M. Keon : Actuellement, en vertu de la Loi sur les frais d'utilisation, Santé Canada augmente les prix de 2 p. 100 par année. Je ne sais pas si on appelle cela un rajustement, mais il y a une augmentation annuelle de 2 p. 100. C'est ainsi qu'on procède; les fabricants payent 2 p. 100 de plus par année. Il y a donc une augmentation.

Nous ne savons pas ce qui sera contenu dans le règlement, car nous ne l'avons pas vu. Les témoins précédents ont déclaré que toutes ces mesures seraient incluses et que la tenue de consultations serait garantie, mais nous ne l'avons pas constaté. Comme la sénatrice vient de le dire, l'examen sera manifestement moins approfondi puisqu'il ne sera pas présenté au Parlement. L'examen relèvera uniquement du ministère, ce qui nous préoccupe.

Le sénateur McIntyre : Si j'ai bien compris, les prix fixés en vertu de la LAD, la Loi sur les aliments et drogues, ne seront pas assujettis à la Loi sur les frais de service. Pouvez-vous nous en dire plus à ce sujet?

M. Hamill : Je crois que c'est exact. C'est ce que nous avons compris. Nous n'approuvons pas l'exemption des prix fixés en vertu de la Loi sur les aliments et drogues du régime général applicable aux autres ministères et organismes gouvernementaux. Par principe, nous nous opposons à cette exemption, sauf votre respect.

Je répète ce que le témoin précédent a dit concernant l'élément discrétionnaire relatif aux consultations tenues par Santé Canada. La disposition stipule que :

Le ministre consulte les personnes qu'il estime intéressées en l'occurrence.

La disposition accorde au ministre un grand pouvoir discrétionnaire. Même si un cadre était établi en fonction de directives non contraignantes, ce cadre serait à la discrétion du ministère et du ministre, ce qui nous préoccupe.

J'aimerais aussi parler des pourcentages qui ont été présentés relativement aux frais d'utilisation de Santé Canada. Je tiens à souligner que pour les présentations de médicaments, en réalité, 54 p. 100 des coûts sont recouvrés. Ce pourcentage est plus élevé que le total des autres coûts récupérés par Santé Canada à l'heure actuelle. Sur le plan des présentations de médicaments, donc, nous sommes en fait à 54 p. 100. Merci.

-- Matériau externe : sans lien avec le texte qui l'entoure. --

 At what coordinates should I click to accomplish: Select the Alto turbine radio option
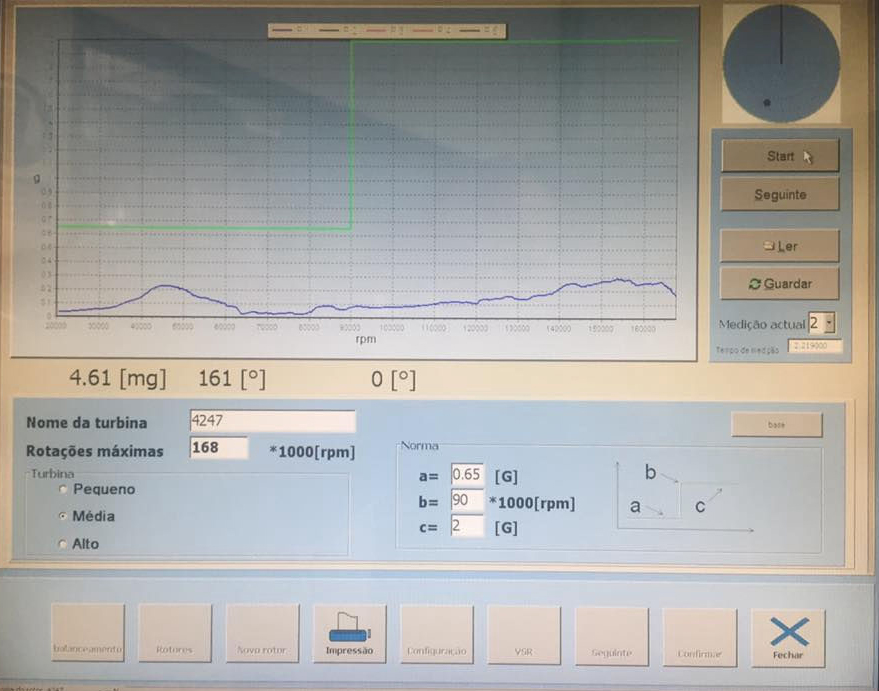[x=65, y=544]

Le président : Avez-vous d'autres questions, mesdames et messieurs? Je pense que je peux dire, au nom de mes collègues, que vos témoignages étaient extrêmement clairs et que nous avons vos résumés des enjeux en main. Je crois que le comité a compris vos préoccupations et celles des témoins précédents.

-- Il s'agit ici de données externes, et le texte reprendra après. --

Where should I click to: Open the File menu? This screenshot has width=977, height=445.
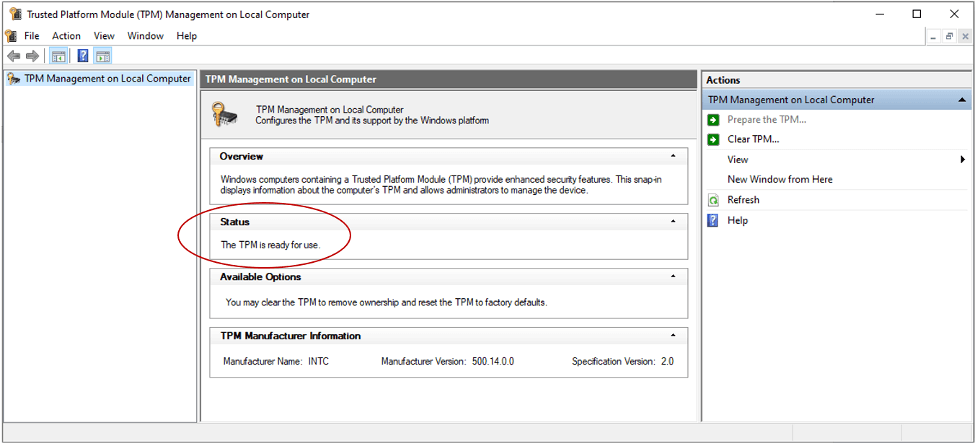(x=32, y=36)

Je précise, pour mes collègues, que dès que cette partie de la séance sera terminée, nous poursuivrons brièvement à huis clos pour discuter des témoignages que nous avons entendus jusqu'à maintenant concernant les deux sections et pour donner des instructions aux rédacteurs. Je tenais à vous en informer.

Comme je l'ai dit aux témoins précédents, j'ai lu les sections. Je les comprends parfaitement. Les préoccupations que vous avez soulevées ne m'étonnent aucunement. L'objectif global est manifestement de recouvrer les coûts raisonnables encourus pour fournir le service reçu afin d'obtenir la permission de vendre vos produits dans ces secteurs réglementés. Je trouve ce concept adéquat dans le cadre de notre régime. Les préoccupations concernent la façon dont les prix sont fixés et le processus utilisé, et vous nous avez parlé de ces enjeux. À mon avis, nous avons une bonne compréhension du dossier.